**EXTRACTED INFORMATION:**
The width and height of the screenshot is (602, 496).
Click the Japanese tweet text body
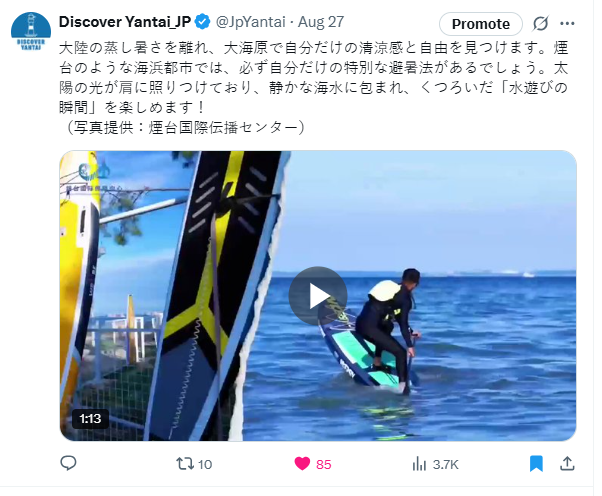click(x=313, y=88)
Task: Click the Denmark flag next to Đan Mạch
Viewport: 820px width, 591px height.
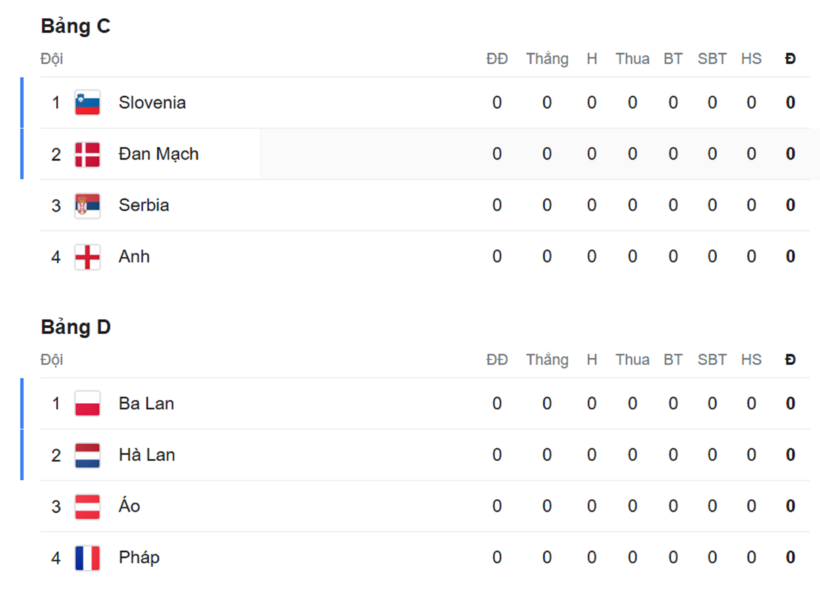Action: point(88,154)
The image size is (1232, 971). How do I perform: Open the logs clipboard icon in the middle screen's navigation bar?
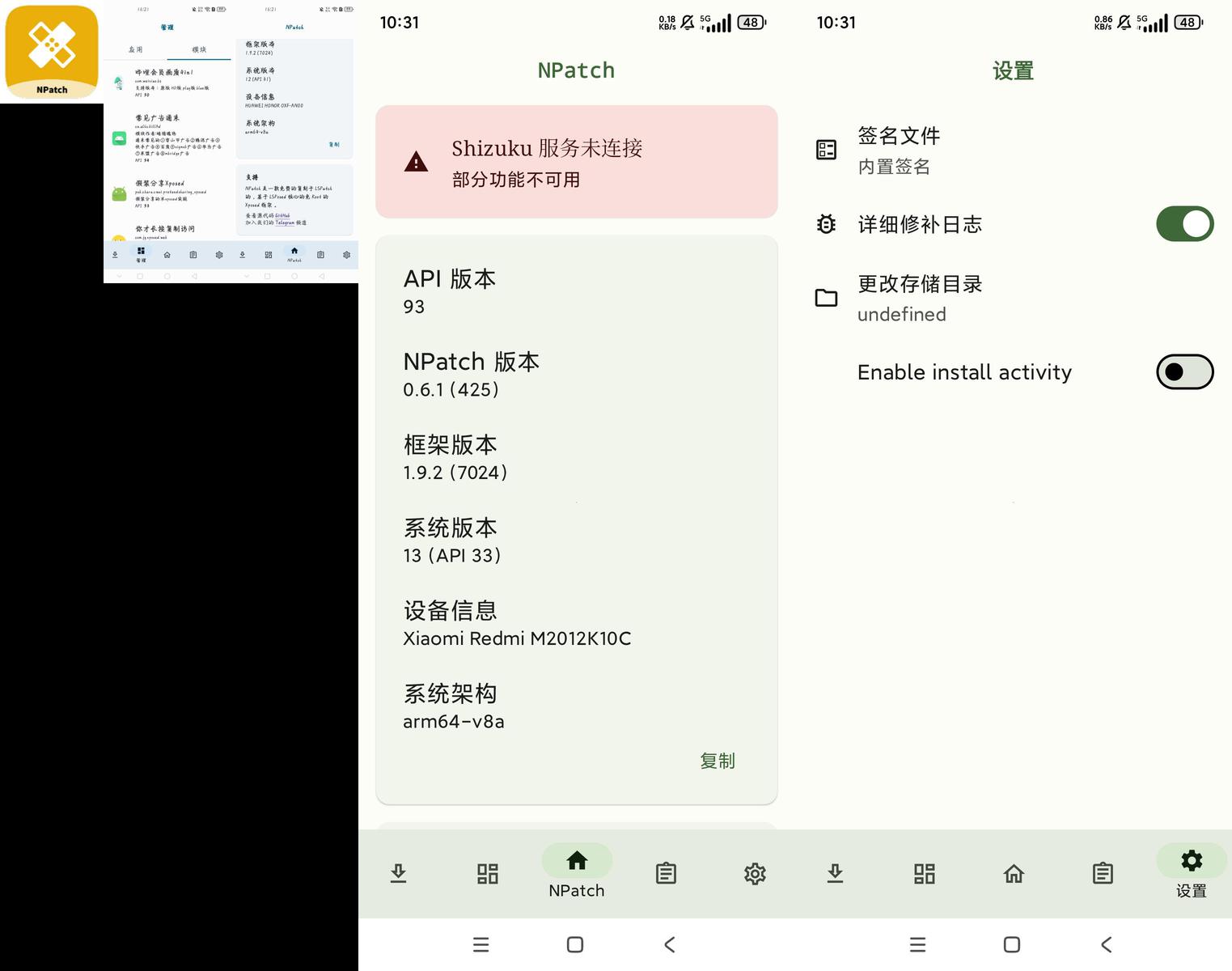pos(666,873)
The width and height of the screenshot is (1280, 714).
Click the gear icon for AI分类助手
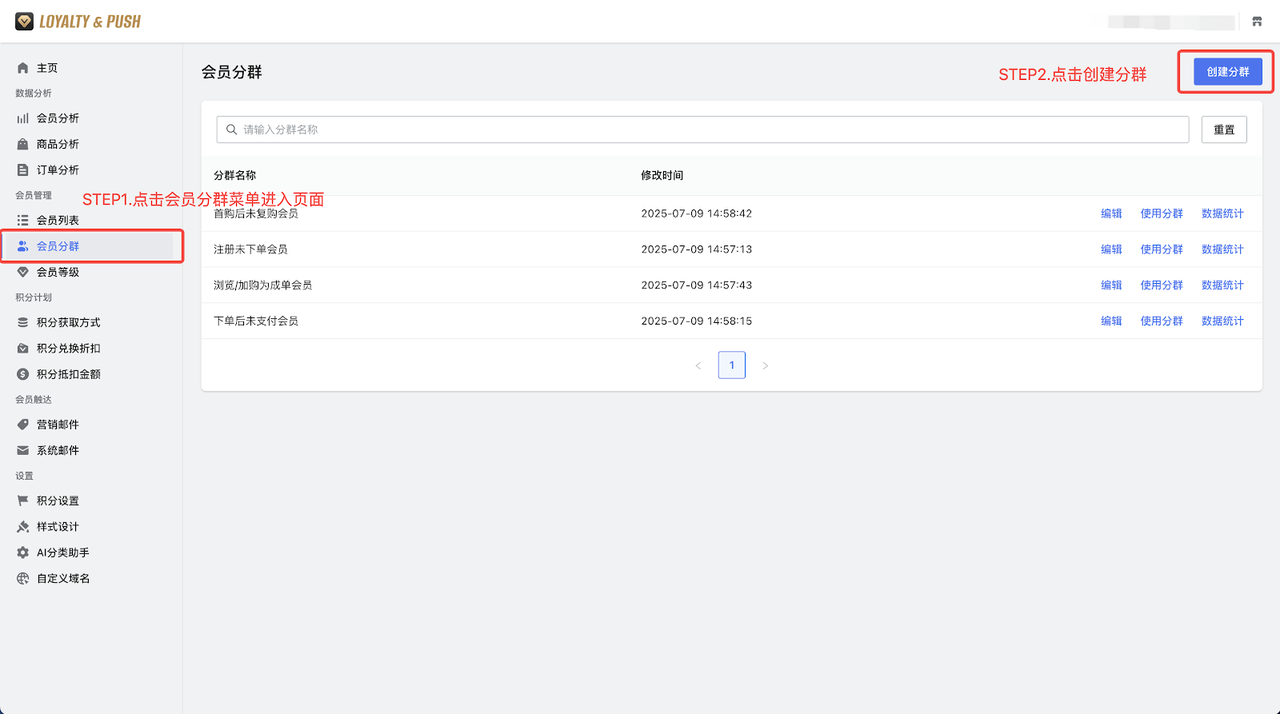point(23,552)
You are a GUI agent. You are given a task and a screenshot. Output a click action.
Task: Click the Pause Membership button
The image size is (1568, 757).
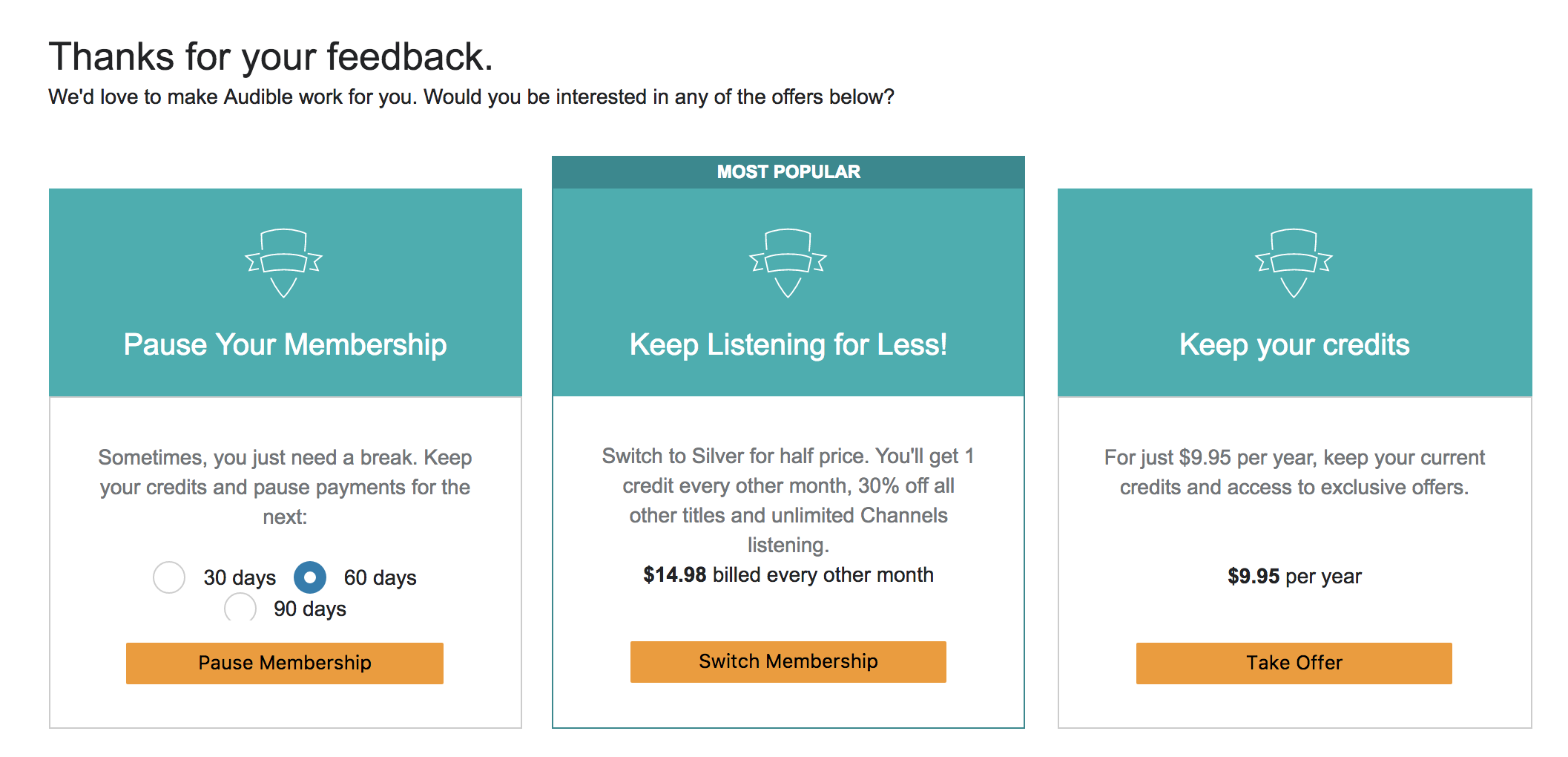[x=285, y=663]
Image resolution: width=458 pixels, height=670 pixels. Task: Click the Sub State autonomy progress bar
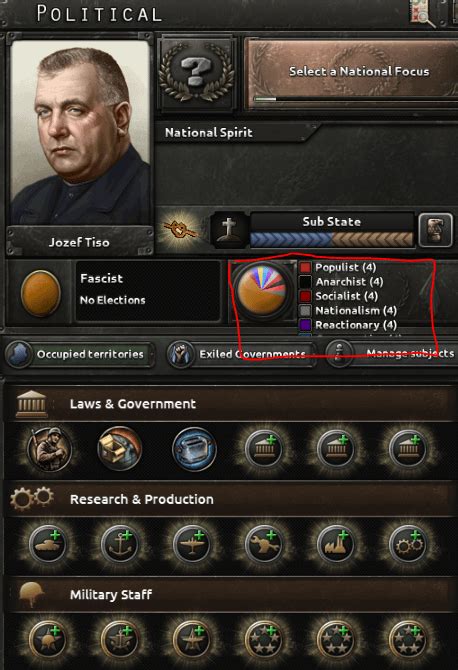click(332, 239)
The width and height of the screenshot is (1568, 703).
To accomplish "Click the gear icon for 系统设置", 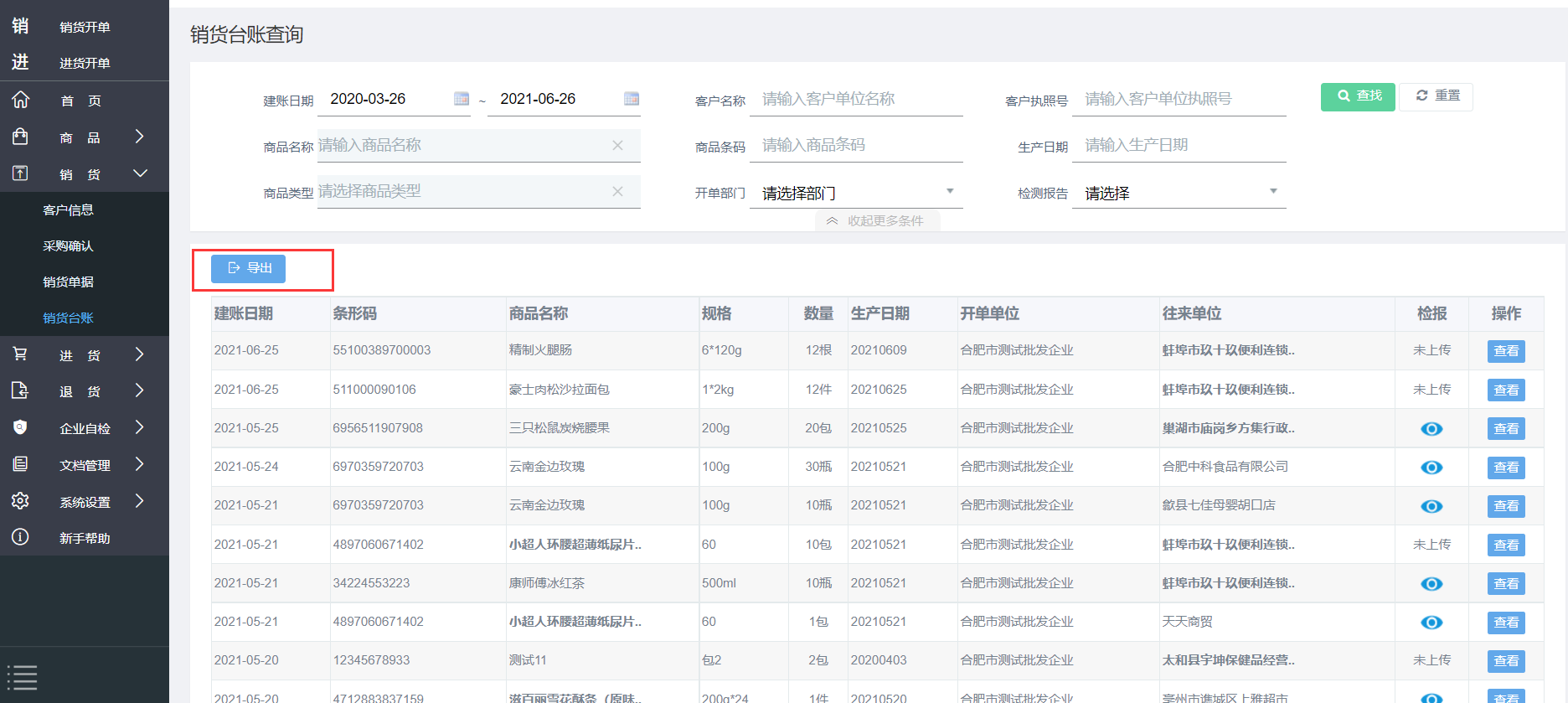I will 21,501.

**EXERCISE DESCRIPTION:**
Reproduce the entries from the beginning through the line containing "click(332, 239)", with "Pause Membership" swapped for "Resume Membership" and everything else unchanged. Omit the pictures from your answer.

**ANSWER TO THE EXERCISE:**
The width and height of the screenshot is (602, 496).
Click the Japanese tweet text body
click(x=313, y=88)
Task: Click the Denmark flag next to Đan Mạch
Viewport: 820px width, 591px height.
Action: point(88,154)
The image size is (1232, 971). How do I perform: Open the logs clipboard icon in the middle screen's navigation bar?
pos(666,873)
The width and height of the screenshot is (1280, 714).
Click the gear icon for AI分类助手
point(23,552)
You are a GUI agent. You are given a task and a screenshot. Output a click action.
Task: Click the Resume Membership button
The image size is (1568, 757).
[x=285, y=663]
Image resolution: width=458 pixels, height=670 pixels. Task: Click the Sub State autonomy progress bar
click(332, 239)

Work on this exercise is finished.